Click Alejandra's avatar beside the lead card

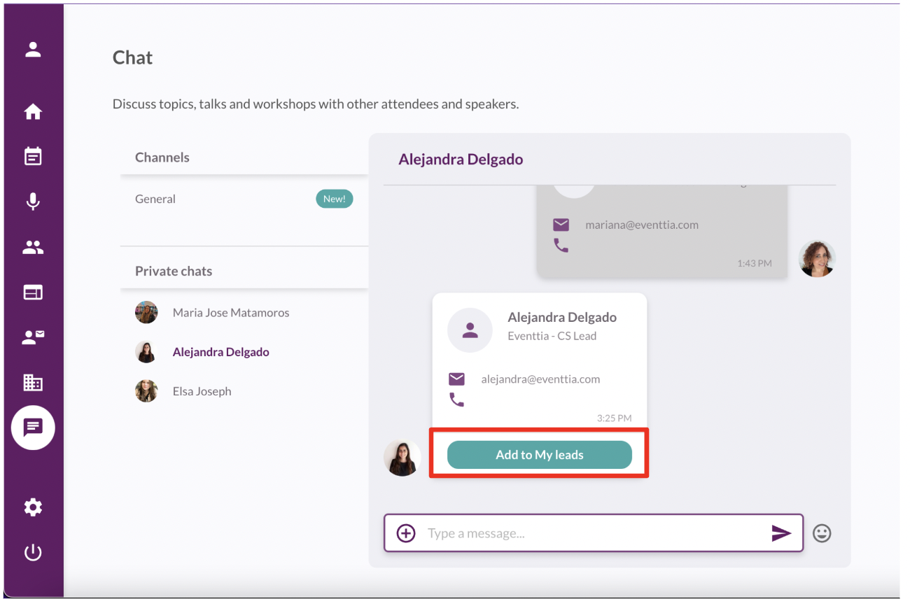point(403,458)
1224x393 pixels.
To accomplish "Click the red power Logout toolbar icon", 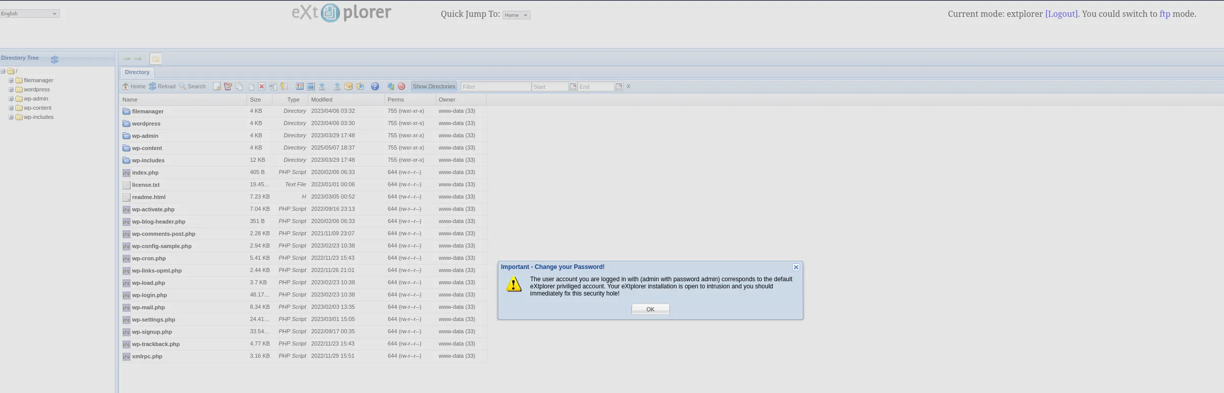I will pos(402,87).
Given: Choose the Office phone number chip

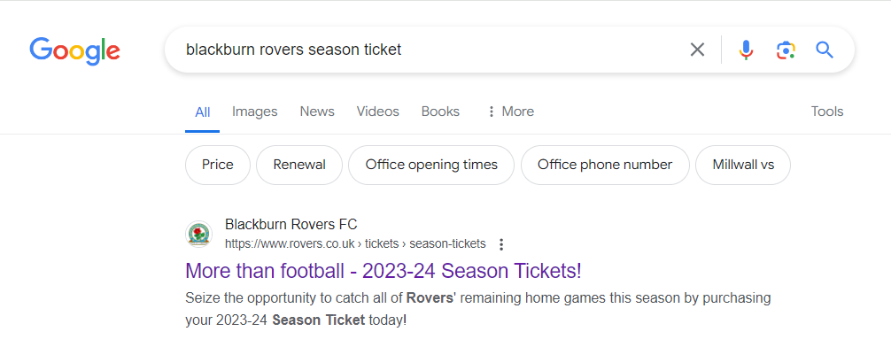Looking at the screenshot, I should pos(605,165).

* * *

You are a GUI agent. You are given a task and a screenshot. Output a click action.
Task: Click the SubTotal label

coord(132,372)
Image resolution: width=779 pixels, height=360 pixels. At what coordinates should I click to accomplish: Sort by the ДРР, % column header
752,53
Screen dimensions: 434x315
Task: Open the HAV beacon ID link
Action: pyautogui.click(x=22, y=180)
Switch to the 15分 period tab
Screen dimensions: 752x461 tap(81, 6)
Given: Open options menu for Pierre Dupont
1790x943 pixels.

...

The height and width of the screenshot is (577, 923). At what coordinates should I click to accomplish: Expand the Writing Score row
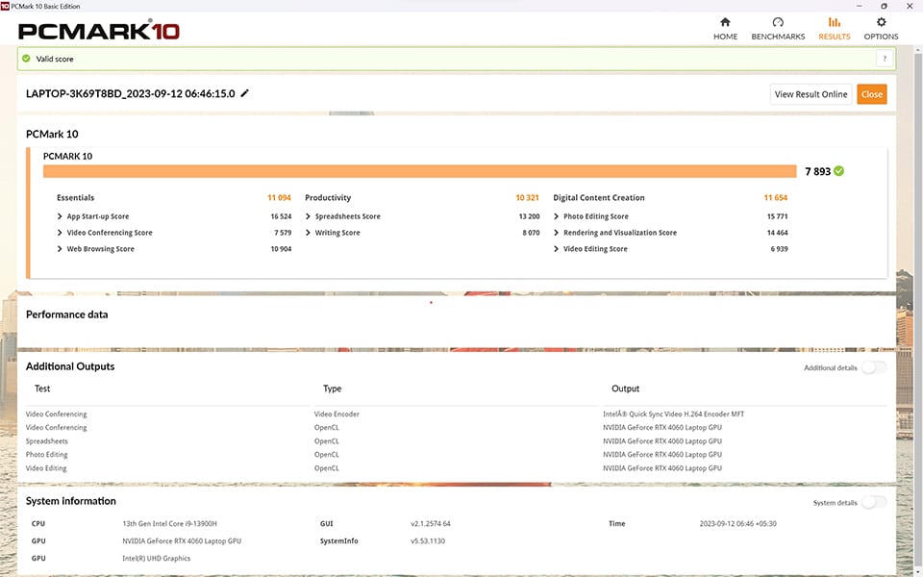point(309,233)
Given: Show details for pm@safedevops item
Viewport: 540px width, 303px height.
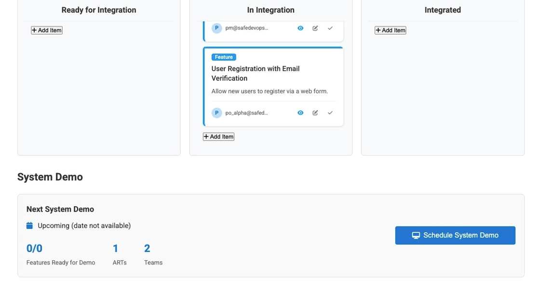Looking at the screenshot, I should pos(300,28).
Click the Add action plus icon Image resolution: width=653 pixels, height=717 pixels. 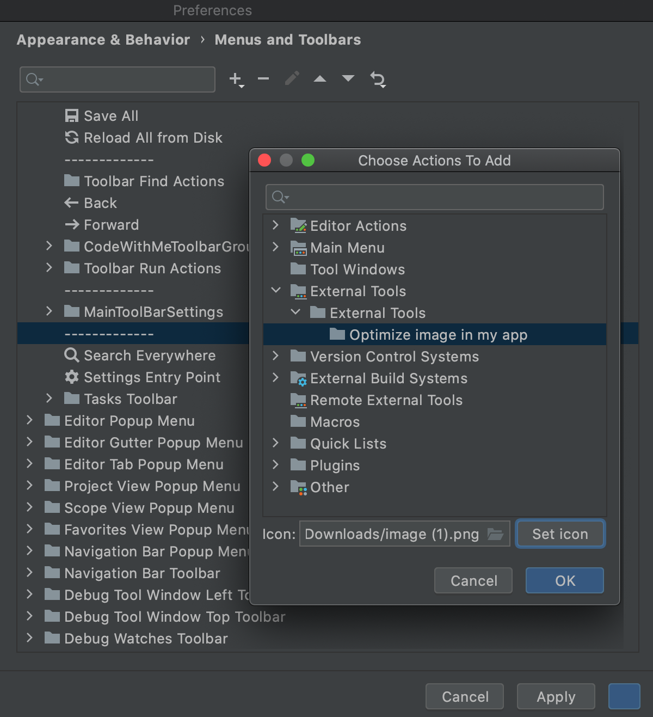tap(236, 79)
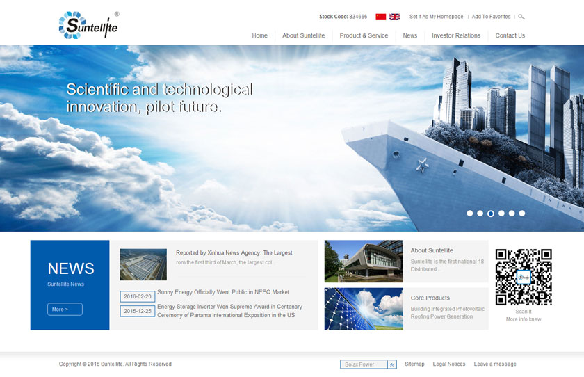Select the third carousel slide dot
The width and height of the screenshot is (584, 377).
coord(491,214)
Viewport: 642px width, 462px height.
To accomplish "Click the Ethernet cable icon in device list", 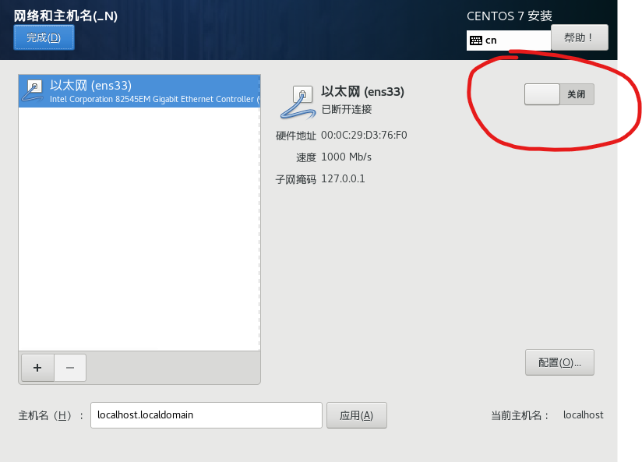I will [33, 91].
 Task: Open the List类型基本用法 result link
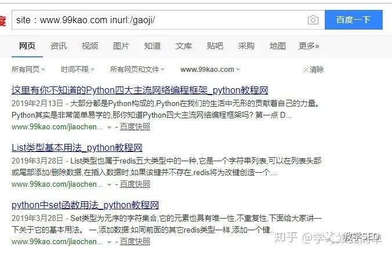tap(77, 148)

# TASK INSTRUCTIONS
Repeat, word for word, the lines above between the line holding "Given: Open options menu for Pierre Dupont" and the line holding "1790x943 pixels.", inclusive; omit everything else.

# RESULT OF THE TASK
Given: Open options menu for Pierre Dupont
1790x943 pixels.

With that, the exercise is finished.